I have always been interested in AI and machine learning, and I realized that many people don't read the Terms and Conditions on websites because they are so long and convoluted. I wanted to fix that be summarizing it into a few paragraphs, so people could figure out what they were agreeing to.
The code launches a desktop application that contains two text boxes, input and output, and two buttons to summarize and clear the text.
The code is made in Python, and uses the PyQt6 library to create the desktop application. It uses Facebook's Bart Large CNN model from HuggingFace to do the tokenization and summarization. It runs in a separate thread to avoid freezing the main thread.

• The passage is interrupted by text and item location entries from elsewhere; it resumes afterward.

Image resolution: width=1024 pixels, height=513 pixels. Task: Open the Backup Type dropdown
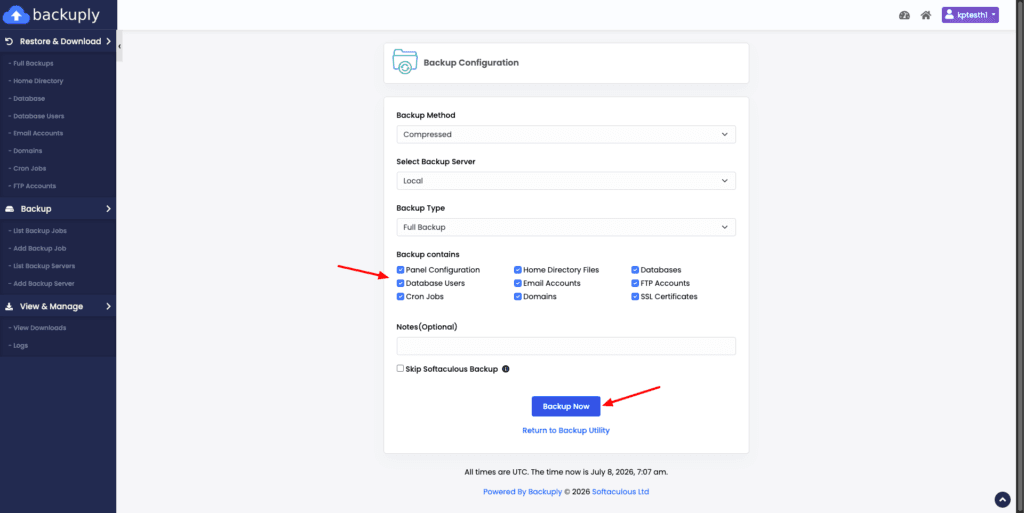[x=566, y=227]
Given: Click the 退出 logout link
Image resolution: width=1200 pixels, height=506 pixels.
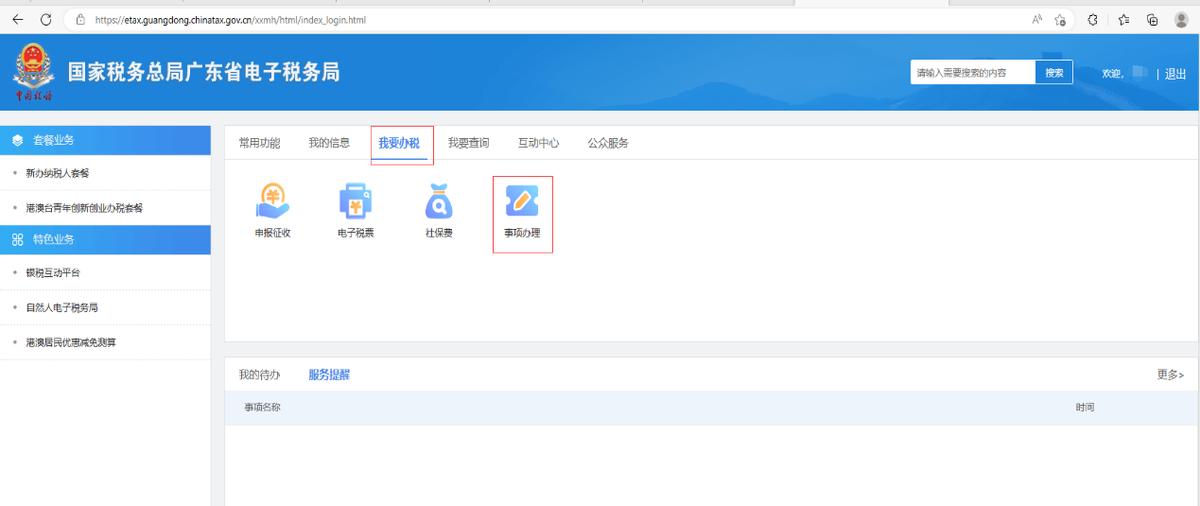Looking at the screenshot, I should pos(1175,73).
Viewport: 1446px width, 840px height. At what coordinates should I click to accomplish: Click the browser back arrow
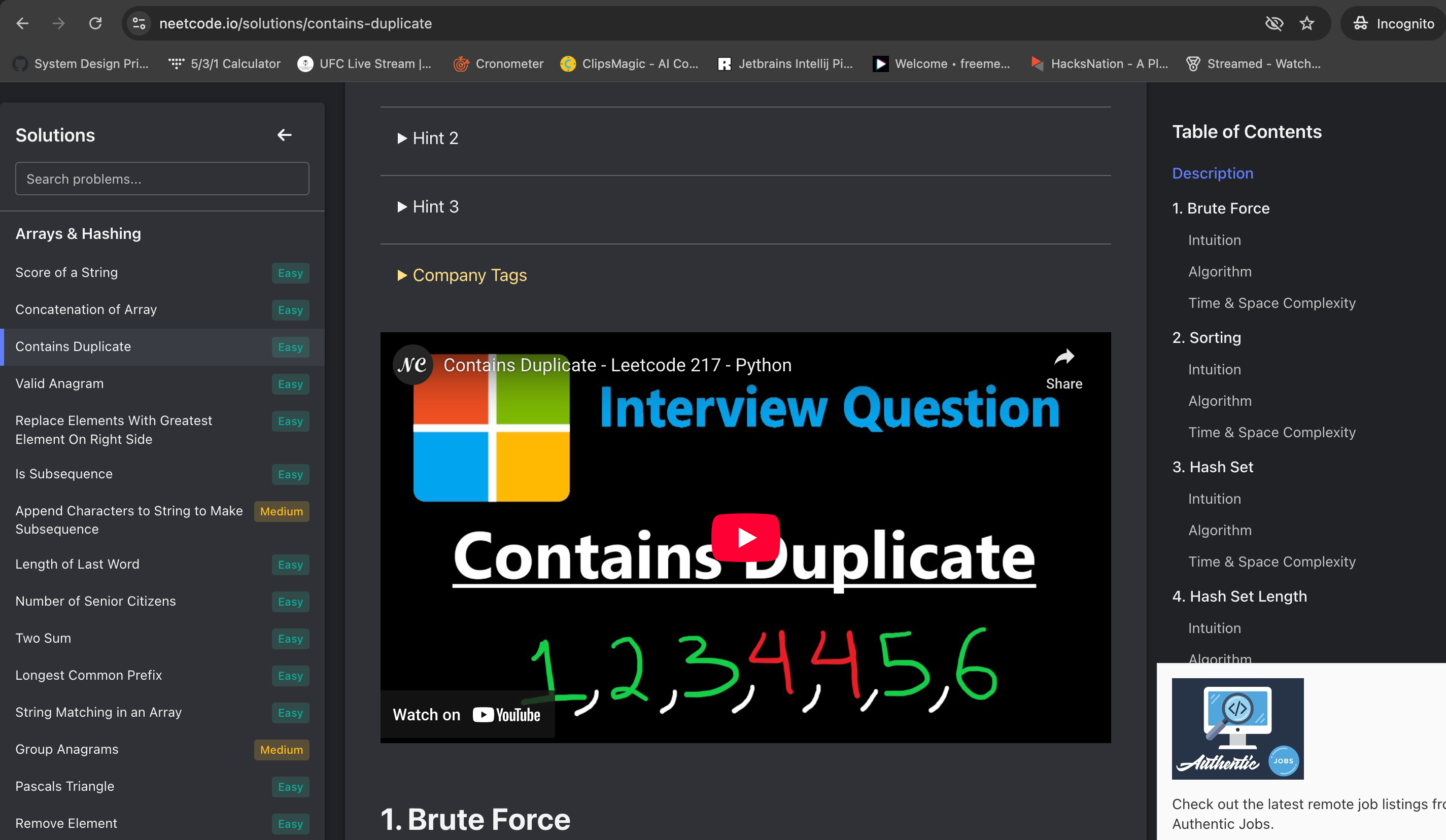coord(23,23)
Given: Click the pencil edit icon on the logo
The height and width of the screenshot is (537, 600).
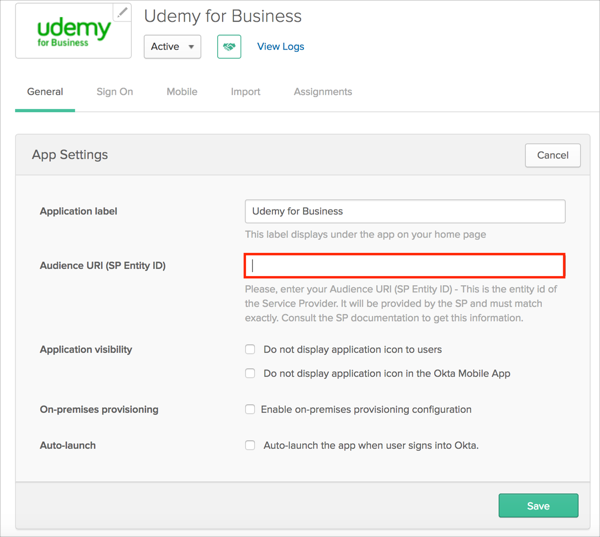Looking at the screenshot, I should click(x=122, y=12).
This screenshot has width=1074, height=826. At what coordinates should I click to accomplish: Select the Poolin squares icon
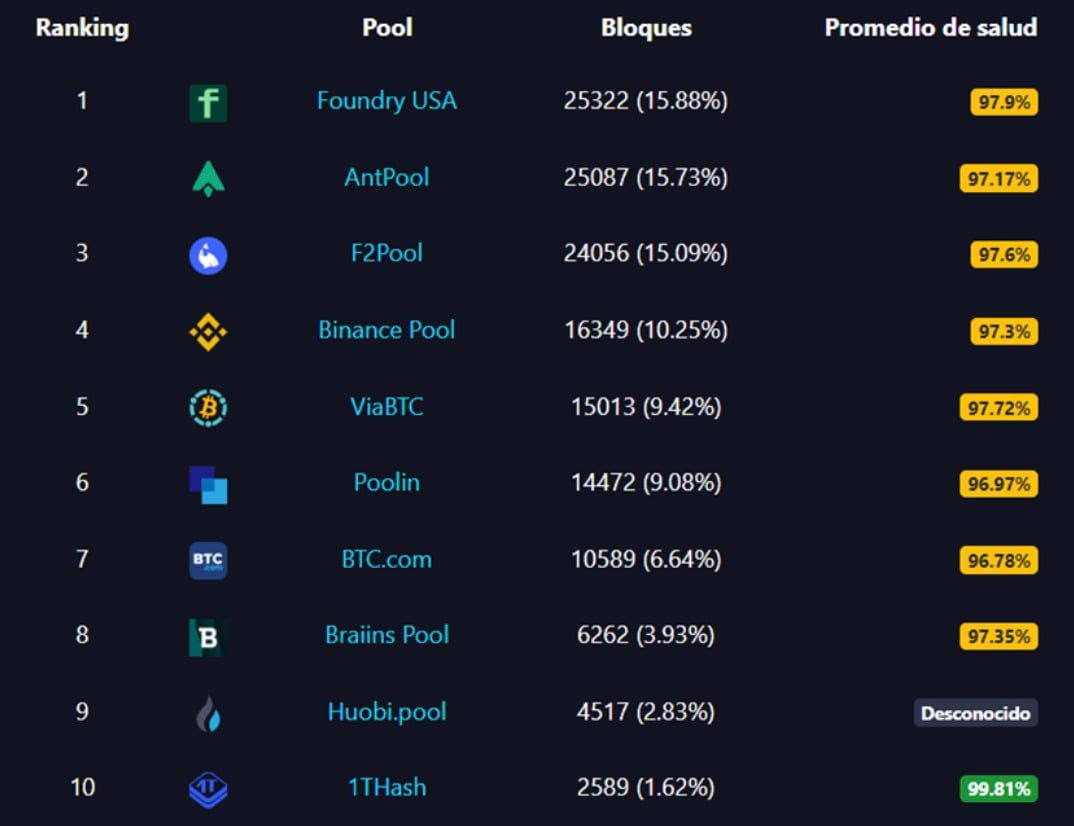click(207, 483)
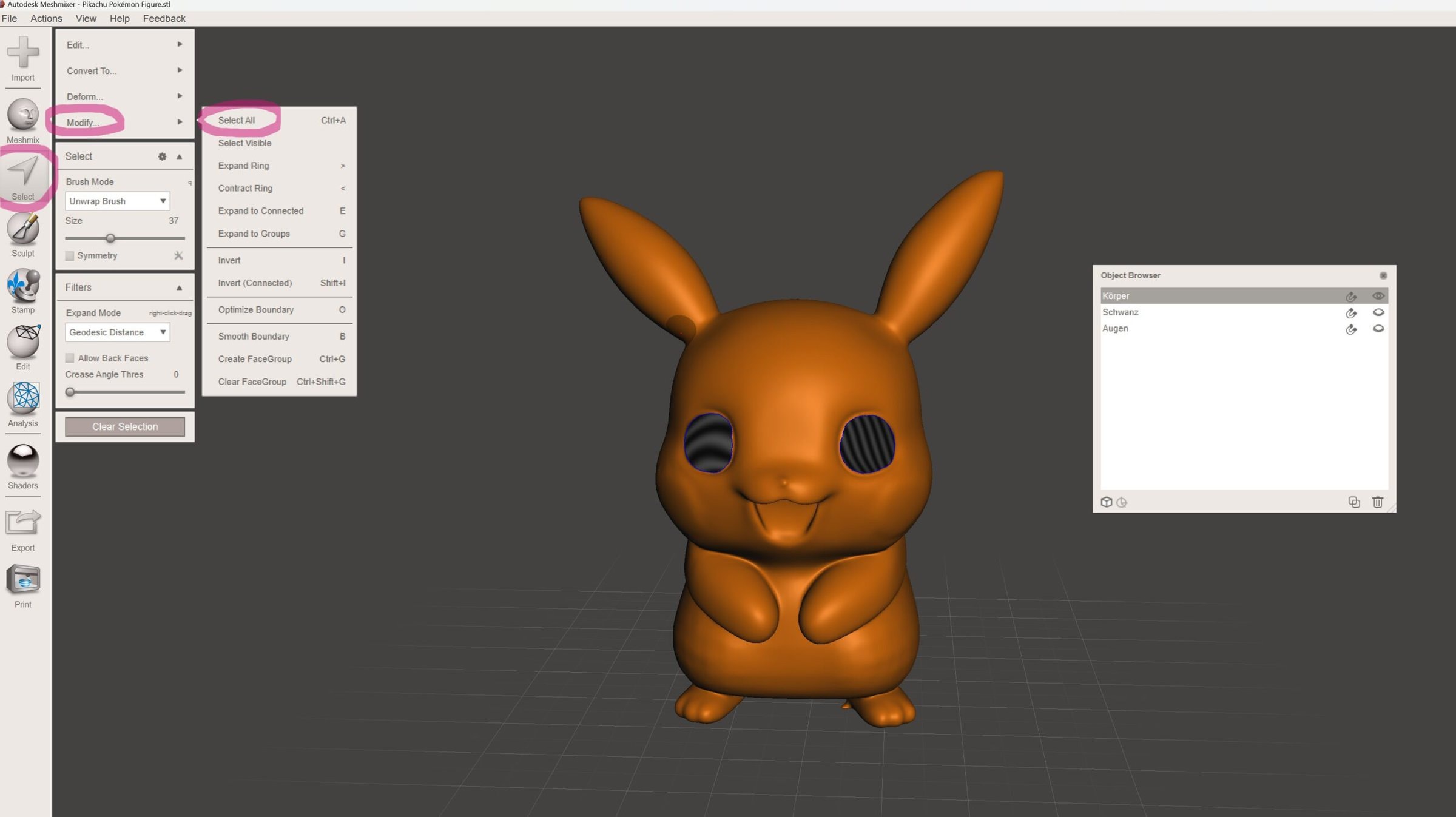Click the brush Size slider handle

coord(110,238)
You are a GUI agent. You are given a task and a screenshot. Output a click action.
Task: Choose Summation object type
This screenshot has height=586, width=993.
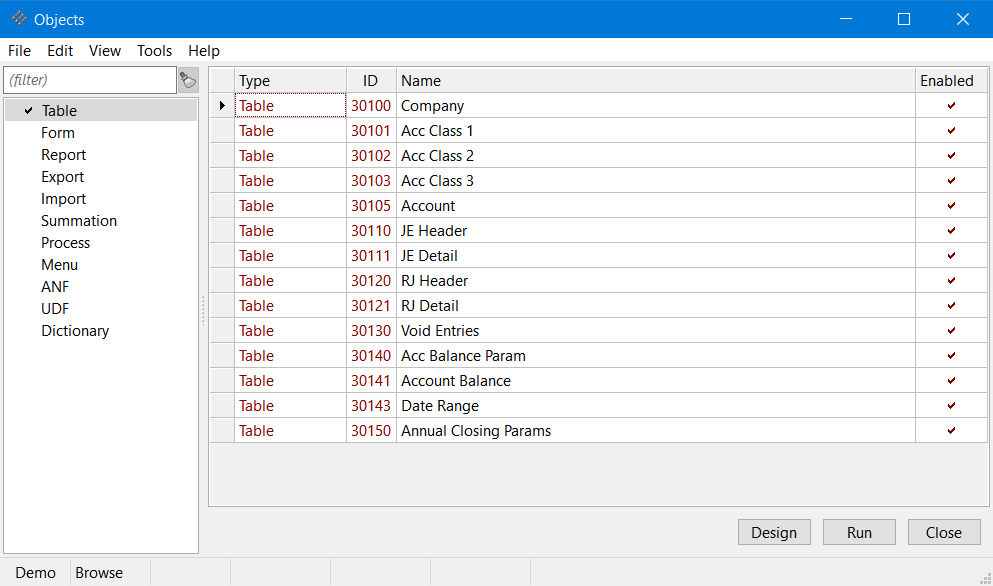79,221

In the beginning, the AI processing occurred extremely slowly (over 5 minutes for one sentence). However, I realized that it was running on the CPU instead of using CUDA and running on the GPU. Another challenge that still hasn't been fixed is that I had make a tradeoff between the maximum length of the input text and the speed of summarization. I considered using Google's Pegasus X, but I tried it and summarization was also extremely slow, even when using CUDA. I ultimately decided to stick with Bart, but I would like to find a faster model or make some optimizations in the future.
I am extremely proud of how much I learned throughout the project. I learned PyQt6 from scratch as I had never made desktop applications in Python. In addition, I had never used HuggingFace or used Machine Learning in this scenario.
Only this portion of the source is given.